Optimal operations management of hybrid energy systems through short-term atmospheric and demand forecasts

The complexity of systems for energy production through renewable energy sources (RESs) is constantly increasing considering the integration of multiple modules, e.g. different RES sources, energy storage in batteries and connection to national grid for energy trade purpose. This significant complexity could represent a threat but also an opportunity if adequately managed. Aim of this paper is to propose two different approaches to manage the hourly electricity flows between the different components of a hybrid energy system (HES) fueled by PV modules and a wind turbine, equipped with a battery storage system (BES) to satisfy the demand of a user load with the opportunity to sell and purchase the electricity to/from the national grid. The first approach is a heuristic algorithm (HA) which defines robust but constant dispatching criteria of the energy flows between the HES components considering just the current value of energy production and demand with the aim of minimizing the electricity purchased by the grid. On the contrary, the second approach is a mixed integer linear programing (MILP) model which defines the optimal value of the energy flows to maximize the net profit of the HES operations determined by the electricity sales revenues minus the energy purchase costs. The developed MILP leverages the short-term forecast of the atmospheric conditions and user demand as well it considers variable energy sale and purchase pricing in the different daily hours.

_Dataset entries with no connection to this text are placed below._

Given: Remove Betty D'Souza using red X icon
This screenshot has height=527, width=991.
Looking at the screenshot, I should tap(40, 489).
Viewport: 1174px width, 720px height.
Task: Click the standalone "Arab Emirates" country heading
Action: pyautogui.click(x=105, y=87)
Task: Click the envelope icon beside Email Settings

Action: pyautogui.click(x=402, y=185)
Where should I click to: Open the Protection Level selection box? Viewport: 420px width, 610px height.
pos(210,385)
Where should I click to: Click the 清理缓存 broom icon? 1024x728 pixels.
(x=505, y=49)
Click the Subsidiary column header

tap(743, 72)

Both these approaches have been tested and validated through a case study of a residential building in which multiple households live located in the suburban area of Munich (Germany). The obtained results highlight how the MILP outperforms HA considering the net profit achievable weekly due to electricity trade with the grid. In particular, the MILP improve the HA economic performance of the HES operation management of 18% on average over the different months of the year. © 2019 The Authors. Published by Elsevier Ltd.